The two most interesting point that you brought up were the reduction of waste with AM and the possibility of parts-on-demand in the future. For GE this seems like the most logical way to progress with this technology. The reduction of waste would fit with GE’s sustainability initiatives, since for many industries AM can signficantly reduce waste products during the manufacturing process. Instituting parts-on-demand may require GE to collaborate with their suppliers and increase training programs, not only for their internal engineers, but for their customers technicians. GE should focus on pitching these benefits to their customer and partner closely with them during their proof-of-concept process.
While reading your commentary on Visa’s future applications for machine learning, I kept thinking about user security. Metrics such as mobile phone location and especially biomarkers of users, made me question how much privacy I would be willing to give up in order to increase my credit card security. This may be a difficult balance for Visa. I also agree with your hesitancy that a machine learning model may eventually be used as a tool or guideline to commit undetectable fraud. With both of these in mind, Visa will have to be careful with how it approaches this problem and should have its own security measures in place to ensure that this is successful.
The Foundry seems like an interesting solution to a problem that is plaguing the CPG industry. I wonder whether this will be the long term solution to Unilever’s problems with market decline or if this is just a band-aid solution that is delaying the inevitable. I agree with your assessment on making long term partnerships to help them stay innovative, as opposed to one off projects. As a large consumer goods company, I would be primarily concerned with how to stay innovative long term either from an aquisition of a innovative small company or by changing the culture within. If they do not make any changes, I could see a well-funded creative and innovative company stealing more market share in the future.
This article leaves me wondering what kind of bias a company might face when using open innovation and how reliable that information will be about their customer base. For the Vetr example you used, I can imagine that the crowd sourced data set might be overly bias towards the technology sector due to the nature of it being a web-based platform. For the Barclaycard Ring Mastercard, I would question if the voting mechanism accurately represents the cardholder’s interests. There are ways to ensure that open innovation is coming from the target customer. The best example of this done right is the one you provided about gaming mods. This is a bottom up approach driven by early adopters and high frequency gamers that drive the industry trends. If Barclays can ensure that their open innovation data is not biased and are aware of the specific customer base that is contributing the majority of the information, then I agree that it will be a competitive advantage for the bank.

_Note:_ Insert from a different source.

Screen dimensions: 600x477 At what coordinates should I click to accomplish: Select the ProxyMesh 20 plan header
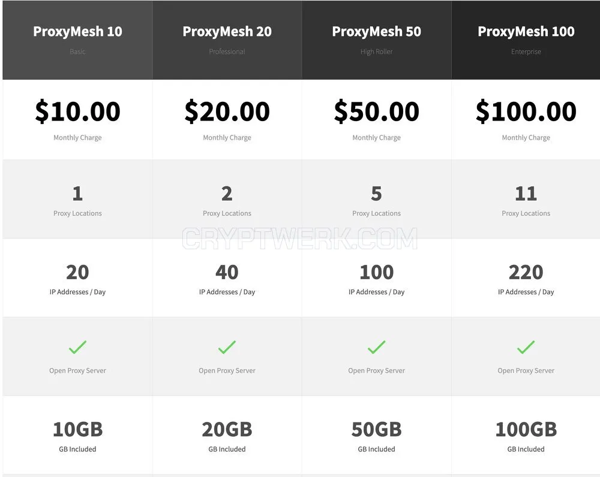coord(227,40)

I would question the hesitancy of NASA to move forward with AM for mission critical components. I agree that there are many unknowns and high risks associated with this practice, but it would benefit NASA to prioritize studying and derisking these unknowns. The use of AM for mission critical components would have several key benefits, primarily reducing cost of space shuttles. The Space Shuttle Endeavour cost NASA, and therefore tax payers, approximately $1.7 billion . Through the use of cheaper, but reliable, parts from AM could have a significant impact about the amount of government spending on space shuttles and could potentially increase scientific discovery by sending more lower cost shuttles in space.